Question: if we were to automate this test case in your language of choice, would it always look the same? What if we wanted to verify that the login works for both
Bob the Accountant and
Jenny the Janitor? What are the actual test data? What if you wanted to run tests in two different test environments? What if the test deployment is literally deployed on another machine? What if during the development process the urls change? What if... You get the point. So let's rework our example and put placeholders everywhere:
- Open a
- Enter matching
- Expect to be redirected to a webpage site
We can generate a number of tests just by providing the test data:
Now this is getting us somewhere.
Types of test data
"But Adam, most of these data don't ever change!" I hear you yell from the back of the class. Well, you're right, and you're wrong. This example contains actually 3 different types of test data. It is true, that one of them usually does not change as often as the rest of them. Here's a breakdown (remember: we're still language agnostic here - this is true no matter which tool you use to automate tests):
|Variable||Variable type||Type description|
|browser, host||operational data||describe the context in which the tests will be executed: which environment, which [proxy], what browser, what locale, etc.|
|login-page-url, main-site-url, username-field, password-field, login-button||structural data||describe the structure of application, usually used to describe User Interfaces|
|valid-username, valid-password||actual test data||describe the data that actually differs on case-to-case basis. This is what you think differentiates specific test cases and groups SUT (system under test) behaviours|
If you think about it, those types of test data also originate in different places:
|operational||non-functional requirements, like compatibility matrix, or browser usage statistics; additionally: CI configuration|
|structural||application code conventions, configuration or code directly|
|actual test data||test case design process|
There are many ways to implement this in practice. The most straightforward, and least flexible one is of course to hard-code everything and ignore the fact that the highlighted terms are variables (ie. they may vary from test run to test run). This works, but you'll soon hit maintenance bottleneck - you'll be spending time on running search and replace over your automation code, instead of focusing on automating new tests.
Or you could do yourself a solid, and use proper code design to facilitate future requirements changes. It’s not premature optimisation, it’s engineering.
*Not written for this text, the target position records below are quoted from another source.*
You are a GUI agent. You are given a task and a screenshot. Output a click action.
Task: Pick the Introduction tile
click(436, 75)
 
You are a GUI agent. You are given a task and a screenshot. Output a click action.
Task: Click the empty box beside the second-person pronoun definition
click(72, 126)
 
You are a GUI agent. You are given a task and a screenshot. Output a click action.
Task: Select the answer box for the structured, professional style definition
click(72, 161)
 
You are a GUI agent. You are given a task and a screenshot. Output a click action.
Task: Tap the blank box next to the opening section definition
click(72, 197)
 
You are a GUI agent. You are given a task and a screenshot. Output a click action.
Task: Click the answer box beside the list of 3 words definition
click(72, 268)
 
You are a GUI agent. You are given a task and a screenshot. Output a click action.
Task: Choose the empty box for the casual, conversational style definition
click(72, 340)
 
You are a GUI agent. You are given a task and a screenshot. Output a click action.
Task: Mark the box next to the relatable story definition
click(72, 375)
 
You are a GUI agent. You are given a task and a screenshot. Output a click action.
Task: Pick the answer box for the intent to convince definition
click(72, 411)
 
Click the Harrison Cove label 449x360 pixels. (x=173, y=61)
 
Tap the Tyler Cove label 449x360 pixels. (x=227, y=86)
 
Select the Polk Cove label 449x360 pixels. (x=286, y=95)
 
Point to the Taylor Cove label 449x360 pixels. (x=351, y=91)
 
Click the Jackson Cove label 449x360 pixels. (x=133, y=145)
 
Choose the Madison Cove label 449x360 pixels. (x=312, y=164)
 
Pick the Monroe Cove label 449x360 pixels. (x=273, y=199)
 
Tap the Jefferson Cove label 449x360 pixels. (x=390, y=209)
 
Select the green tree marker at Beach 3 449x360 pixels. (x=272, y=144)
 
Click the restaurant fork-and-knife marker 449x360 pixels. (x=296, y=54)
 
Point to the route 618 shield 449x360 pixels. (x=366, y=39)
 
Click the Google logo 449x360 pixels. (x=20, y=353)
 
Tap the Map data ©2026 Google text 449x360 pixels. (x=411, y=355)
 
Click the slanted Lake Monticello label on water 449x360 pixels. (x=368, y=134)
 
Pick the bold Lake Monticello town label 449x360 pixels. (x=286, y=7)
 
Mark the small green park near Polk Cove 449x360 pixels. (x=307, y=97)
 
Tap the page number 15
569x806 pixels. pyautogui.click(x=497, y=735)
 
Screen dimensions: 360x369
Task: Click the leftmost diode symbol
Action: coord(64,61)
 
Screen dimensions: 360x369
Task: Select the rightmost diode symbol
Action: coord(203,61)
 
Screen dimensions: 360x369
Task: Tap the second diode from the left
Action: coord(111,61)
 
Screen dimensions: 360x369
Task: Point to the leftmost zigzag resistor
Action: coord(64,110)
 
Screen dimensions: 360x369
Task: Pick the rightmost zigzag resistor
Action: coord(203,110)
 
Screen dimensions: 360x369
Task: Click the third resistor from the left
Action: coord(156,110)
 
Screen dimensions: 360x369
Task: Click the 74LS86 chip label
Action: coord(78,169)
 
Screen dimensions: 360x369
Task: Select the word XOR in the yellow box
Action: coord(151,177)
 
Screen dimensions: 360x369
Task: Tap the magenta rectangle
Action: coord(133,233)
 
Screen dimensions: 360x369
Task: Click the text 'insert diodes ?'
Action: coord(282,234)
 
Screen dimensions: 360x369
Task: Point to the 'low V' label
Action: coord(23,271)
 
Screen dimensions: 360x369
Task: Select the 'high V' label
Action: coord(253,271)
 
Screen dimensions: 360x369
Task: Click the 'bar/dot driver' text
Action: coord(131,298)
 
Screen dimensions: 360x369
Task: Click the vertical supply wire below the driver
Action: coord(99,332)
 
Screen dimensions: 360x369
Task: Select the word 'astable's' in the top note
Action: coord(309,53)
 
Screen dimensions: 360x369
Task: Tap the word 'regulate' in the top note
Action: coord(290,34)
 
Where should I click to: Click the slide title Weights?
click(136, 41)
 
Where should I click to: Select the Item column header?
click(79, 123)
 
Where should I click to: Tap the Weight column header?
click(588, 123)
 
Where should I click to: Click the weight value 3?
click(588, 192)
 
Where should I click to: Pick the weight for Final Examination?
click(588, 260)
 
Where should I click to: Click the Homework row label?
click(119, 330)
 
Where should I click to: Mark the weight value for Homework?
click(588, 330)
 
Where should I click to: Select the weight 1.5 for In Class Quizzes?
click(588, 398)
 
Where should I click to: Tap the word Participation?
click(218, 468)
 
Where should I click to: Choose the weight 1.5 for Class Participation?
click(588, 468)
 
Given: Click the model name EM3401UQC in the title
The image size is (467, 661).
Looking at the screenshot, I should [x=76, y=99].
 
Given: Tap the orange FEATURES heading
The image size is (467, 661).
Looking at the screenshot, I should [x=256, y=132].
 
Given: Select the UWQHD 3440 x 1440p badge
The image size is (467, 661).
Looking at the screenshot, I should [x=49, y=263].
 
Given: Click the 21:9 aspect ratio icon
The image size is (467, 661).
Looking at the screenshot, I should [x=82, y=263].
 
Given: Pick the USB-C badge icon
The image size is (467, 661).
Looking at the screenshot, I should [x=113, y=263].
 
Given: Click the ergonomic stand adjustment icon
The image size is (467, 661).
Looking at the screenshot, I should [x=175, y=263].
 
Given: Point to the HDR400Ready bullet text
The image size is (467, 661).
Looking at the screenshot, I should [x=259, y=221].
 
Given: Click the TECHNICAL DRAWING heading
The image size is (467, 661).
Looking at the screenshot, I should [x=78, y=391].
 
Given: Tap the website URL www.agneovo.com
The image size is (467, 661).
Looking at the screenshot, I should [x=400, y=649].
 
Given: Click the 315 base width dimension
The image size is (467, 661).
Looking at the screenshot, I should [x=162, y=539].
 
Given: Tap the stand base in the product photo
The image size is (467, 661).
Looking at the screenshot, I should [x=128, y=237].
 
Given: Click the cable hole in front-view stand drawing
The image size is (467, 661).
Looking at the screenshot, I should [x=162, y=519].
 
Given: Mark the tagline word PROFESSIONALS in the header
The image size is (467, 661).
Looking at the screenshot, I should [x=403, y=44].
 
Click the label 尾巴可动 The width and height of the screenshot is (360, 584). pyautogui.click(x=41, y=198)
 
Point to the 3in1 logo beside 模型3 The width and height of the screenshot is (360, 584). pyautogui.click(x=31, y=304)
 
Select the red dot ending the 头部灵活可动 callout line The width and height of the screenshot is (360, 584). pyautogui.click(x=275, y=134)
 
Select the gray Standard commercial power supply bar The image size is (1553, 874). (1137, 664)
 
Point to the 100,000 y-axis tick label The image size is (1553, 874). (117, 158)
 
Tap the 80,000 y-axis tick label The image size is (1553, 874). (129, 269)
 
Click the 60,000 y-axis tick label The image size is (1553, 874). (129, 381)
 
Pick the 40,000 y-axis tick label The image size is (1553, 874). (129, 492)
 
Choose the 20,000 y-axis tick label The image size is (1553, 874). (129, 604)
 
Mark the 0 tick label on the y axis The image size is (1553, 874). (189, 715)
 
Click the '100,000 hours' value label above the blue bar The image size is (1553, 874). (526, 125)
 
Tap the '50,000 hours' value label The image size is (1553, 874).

How would this look in terms of solutions used at a code level? Let's take some automation solutions and compare:
|Variable type||xUnit||Mocha||Robot Framework|
|operational||project properties||Environment variables||Environment variables or Variable file|
|structural||Page Object Model||Page Object Model||Variable file|
|actual test data||Parameter provider object (ie. Using custom runner that supports parameterization||Custom parameterizer, or iteration||test data file|
Alternative ways of designing test cases
OK, not everyone uses a test design process in an explicit way, but there are other ways to create test cases. Like - specification by example. It is a great method, that allows you to clarify the requirements at their most critical lifecycle phase: early on. But what do you actually get out of specification by example? You get a set of test cases with some variables filled in. You still have to put in effort into translating it into a maintainable piece of code. Even if your examples contain hard-coded data, it pays off to analyse that data (and/or parameters of execution) and split them up into corresponding categories. Being aware of the categories of test data can only make this job easier.